Portney’s Complaint

Portneys Complaint

Portney’s Complaint

Devon Portney

As many of us prepare for our graduation a few months away, we stumble upon all sorts of last minute concerns that need to be rectified. We must apply for graduation on WISER, make sure that we take all the random required classes that we put off for three years, and double check with the bursar’s office to make sure our accounts are in order. Sounds easy, right?
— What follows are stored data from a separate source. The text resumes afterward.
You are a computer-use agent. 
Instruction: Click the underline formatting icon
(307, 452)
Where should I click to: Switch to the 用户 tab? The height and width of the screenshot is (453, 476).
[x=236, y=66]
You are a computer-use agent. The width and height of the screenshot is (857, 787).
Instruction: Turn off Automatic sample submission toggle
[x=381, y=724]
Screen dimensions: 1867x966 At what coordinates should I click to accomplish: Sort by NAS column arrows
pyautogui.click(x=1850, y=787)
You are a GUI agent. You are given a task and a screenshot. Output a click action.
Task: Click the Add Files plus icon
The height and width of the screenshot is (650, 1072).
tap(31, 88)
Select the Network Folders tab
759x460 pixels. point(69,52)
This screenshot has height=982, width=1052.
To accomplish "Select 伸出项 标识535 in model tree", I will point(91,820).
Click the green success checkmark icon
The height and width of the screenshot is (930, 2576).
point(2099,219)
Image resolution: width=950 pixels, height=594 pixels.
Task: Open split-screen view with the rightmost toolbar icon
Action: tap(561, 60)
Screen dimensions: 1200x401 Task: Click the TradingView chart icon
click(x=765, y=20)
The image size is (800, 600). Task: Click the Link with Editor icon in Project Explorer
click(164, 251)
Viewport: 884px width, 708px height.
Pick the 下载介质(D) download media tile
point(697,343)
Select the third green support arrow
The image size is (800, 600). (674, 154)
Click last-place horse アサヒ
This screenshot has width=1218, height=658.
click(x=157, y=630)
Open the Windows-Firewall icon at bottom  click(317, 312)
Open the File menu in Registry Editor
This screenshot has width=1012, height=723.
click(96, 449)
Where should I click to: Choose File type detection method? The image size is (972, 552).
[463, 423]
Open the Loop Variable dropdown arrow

Let me forewarn you, things slip through the cracks. It happens in every college and university, but it exists threefold here at UMass Boston. If you haven’t yet taken the writing proficiency exam, do so immediately. They won’t inform you that you have yet to take it, but they will notify you at the last minute before you are ready to graduate–when it will be too late to fix the issue in time for your expected graduation. If you have transferred classes from other schools, triple check your degree audit and make sure your general education requirements are filled. If the advising department dropped the ball with you–too bad. You will still be stopped from graduating, and it still falls to you to fix a situation you were trying to prevent all along.

Students have been doing the dance of bureaucracy, as they scramble to fulfill requirements before graduation. If your paperwork is lost (and it has happened to several students) then your paperwork is gone, and you will be responsible for re-obtaining the documents and signatures that took weeks to put together, because the people you need to see are never all available on the same day. If you’re lucky enough to resubmit the forms quickly, hope and pray that they find their way to the proper hands, and not the hands that inadvertently (more like obliviously) threw them away. Then hope and pray that the papers get processed some time before you actually graduate.

One student will be taking an additional class this summer, because the advising department told her to take a class that would fulfill her science requirement, but unfortunately it was the wrong distribution. Will they excuse it, or allow it to count? Nope. She is stuck taking (and paying for) another class after she thought she was finished. Another student already graduated last spring, but after never having received his degree in the mail, called the school and was informed that there was a certain required class he never took. He did, in fact, take it and had to come to the campus to meet with the registrar and fix the problem so he could receive his degree. Would they even have notified him if he hadn’t called? Are our administrative offices content to let students’ academic careers hang in the balance because they choose to let problems float around until the student realizes something is wrong?

The disorganization could be forgiven if there was any evidence of the problems trying to be improved. But it seems that the problem is actually getting worse. The more I ask, the more I hear about the callous disregard students are exposed to in the administrative offices. Our graduations are at stake, something we’ve been working so hard towards, something we can almost taste. And then to have to run around campus desperately trying to make up for logistical problems (problems we did not create but will feel the effects of) is simply wrong and unfair. Is it because we are college students and therefore deserve to be treated like little children who don’t know any better? Are the people in these offices trying to prepare us to deal with an undeniably bureaucratic world? Um, we appreciate the training, but if we can’t get through our graduations then preparation for the outside world seems kind of moot, don’t you think?